What is being asked> Your reply should reproduce each record precisely as written.

Pixel coordinate grounding data:
┄┄┄┄┄┄
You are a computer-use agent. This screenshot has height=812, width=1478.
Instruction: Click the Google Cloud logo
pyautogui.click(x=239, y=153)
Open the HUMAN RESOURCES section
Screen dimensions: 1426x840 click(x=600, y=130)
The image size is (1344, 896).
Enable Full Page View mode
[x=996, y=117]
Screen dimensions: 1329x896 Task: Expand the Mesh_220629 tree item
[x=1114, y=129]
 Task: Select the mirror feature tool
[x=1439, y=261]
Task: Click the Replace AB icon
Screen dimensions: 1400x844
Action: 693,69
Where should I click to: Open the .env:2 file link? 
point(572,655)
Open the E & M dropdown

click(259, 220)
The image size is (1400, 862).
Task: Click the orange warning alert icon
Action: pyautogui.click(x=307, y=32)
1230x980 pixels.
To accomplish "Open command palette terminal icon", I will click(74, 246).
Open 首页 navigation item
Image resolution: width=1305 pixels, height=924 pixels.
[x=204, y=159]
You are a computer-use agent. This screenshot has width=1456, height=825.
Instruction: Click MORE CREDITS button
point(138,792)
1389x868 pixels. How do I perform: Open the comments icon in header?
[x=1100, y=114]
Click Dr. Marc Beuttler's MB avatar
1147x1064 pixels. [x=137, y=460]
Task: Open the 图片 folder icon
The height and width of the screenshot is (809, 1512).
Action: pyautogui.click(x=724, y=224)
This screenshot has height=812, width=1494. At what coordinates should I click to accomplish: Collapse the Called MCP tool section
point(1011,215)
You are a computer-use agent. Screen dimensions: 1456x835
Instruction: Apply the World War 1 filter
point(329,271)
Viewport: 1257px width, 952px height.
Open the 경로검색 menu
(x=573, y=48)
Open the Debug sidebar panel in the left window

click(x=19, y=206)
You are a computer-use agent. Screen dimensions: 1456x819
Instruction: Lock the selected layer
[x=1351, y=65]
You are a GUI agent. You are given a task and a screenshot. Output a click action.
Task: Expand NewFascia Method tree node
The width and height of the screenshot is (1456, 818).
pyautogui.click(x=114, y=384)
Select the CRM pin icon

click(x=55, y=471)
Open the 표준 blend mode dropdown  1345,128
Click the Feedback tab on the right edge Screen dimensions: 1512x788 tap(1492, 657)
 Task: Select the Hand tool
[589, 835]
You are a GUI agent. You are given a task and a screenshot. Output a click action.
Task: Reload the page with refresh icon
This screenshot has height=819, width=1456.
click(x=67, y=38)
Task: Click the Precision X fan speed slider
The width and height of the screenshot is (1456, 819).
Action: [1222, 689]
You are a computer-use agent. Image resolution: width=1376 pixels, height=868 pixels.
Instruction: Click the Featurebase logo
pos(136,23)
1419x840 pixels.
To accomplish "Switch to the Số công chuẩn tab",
┄┄┄┄┄┄
Solution to this task>
You are a computer-use agent. This screenshot has height=812, width=1478.
Instruction: Click the Google Cloud logo
pyautogui.click(x=239, y=153)
Open the HUMAN RESOURCES section
Screen dimensions: 1426x840 click(x=600, y=130)
The image size is (1344, 896).
Enable Full Page View mode
[x=996, y=117]
Screen dimensions: 1329x896 Task: Expand the Mesh_220629 tree item
[x=1114, y=129]
 Task: Select the mirror feature tool
[x=1439, y=261]
Task: Click the Replace AB icon
Screen dimensions: 1400x844
Action: 693,69
Where should I click to: Open the .env:2 file link? 
point(572,655)
Open the E & M dropdown

click(259, 220)
The image size is (1400, 862).
Task: Click the orange warning alert icon
Action: pyautogui.click(x=307, y=32)
1230x980 pixels.
To accomplish "Open command palette terminal icon", I will click(74, 246).
Open 首页 navigation item
Image resolution: width=1305 pixels, height=924 pixels.
[x=204, y=159]
You are a computer-use agent. This screenshot has width=1456, height=825.
Instruction: Click MORE CREDITS button
point(138,792)
1389x868 pixels. How do I perform: Open the comments icon in header?
[x=1100, y=114]
Click Dr. Marc Beuttler's MB avatar
1147x1064 pixels. [x=137, y=460]
Task: Open the 图片 folder icon
The height and width of the screenshot is (809, 1512).
Action: pyautogui.click(x=724, y=224)
This screenshot has height=812, width=1494. At what coordinates should I click to accomplish: Collapse the Called MCP tool section
point(1011,215)
You are a computer-use agent. Screen dimensions: 1456x835
Instruction: Apply the World War 1 filter
point(329,271)
Viewport: 1257px width, 952px height.
Open the 경로검색 menu
(x=573, y=48)
Open the Debug sidebar panel in the left window

click(x=19, y=206)
You are a computer-use agent. Screen dimensions: 1456x819
Instruction: Lock the selected layer
[x=1351, y=65]
You are a GUI agent. You are given a task and a screenshot. Output a click action.
Task: Expand NewFascia Method tree node
The width and height of the screenshot is (1456, 818).
pyautogui.click(x=114, y=384)
Select the CRM pin icon

click(x=55, y=471)
Open the 표준 blend mode dropdown  1345,128
Click the Feedback tab on the right edge Screen dimensions: 1512x788 tap(1492, 657)
 Task: Select the Hand tool
[589, 835]
You are a GUI agent. You are given a task and a screenshot. Output a click action.
Task: Reload the page with refresh icon
This screenshot has height=819, width=1456.
click(x=67, y=38)
Task: Click the Precision X fan speed slider
The width and height of the screenshot is (1456, 819).
Action: [1222, 689]
You are a computer-use agent. Image resolution: width=1376 pixels, height=868 pixels.
Instruction: Click the Featurebase logo
pos(136,23)
1419x840 pixels.
To accomplish "Switch to the Số công chuẩn tab",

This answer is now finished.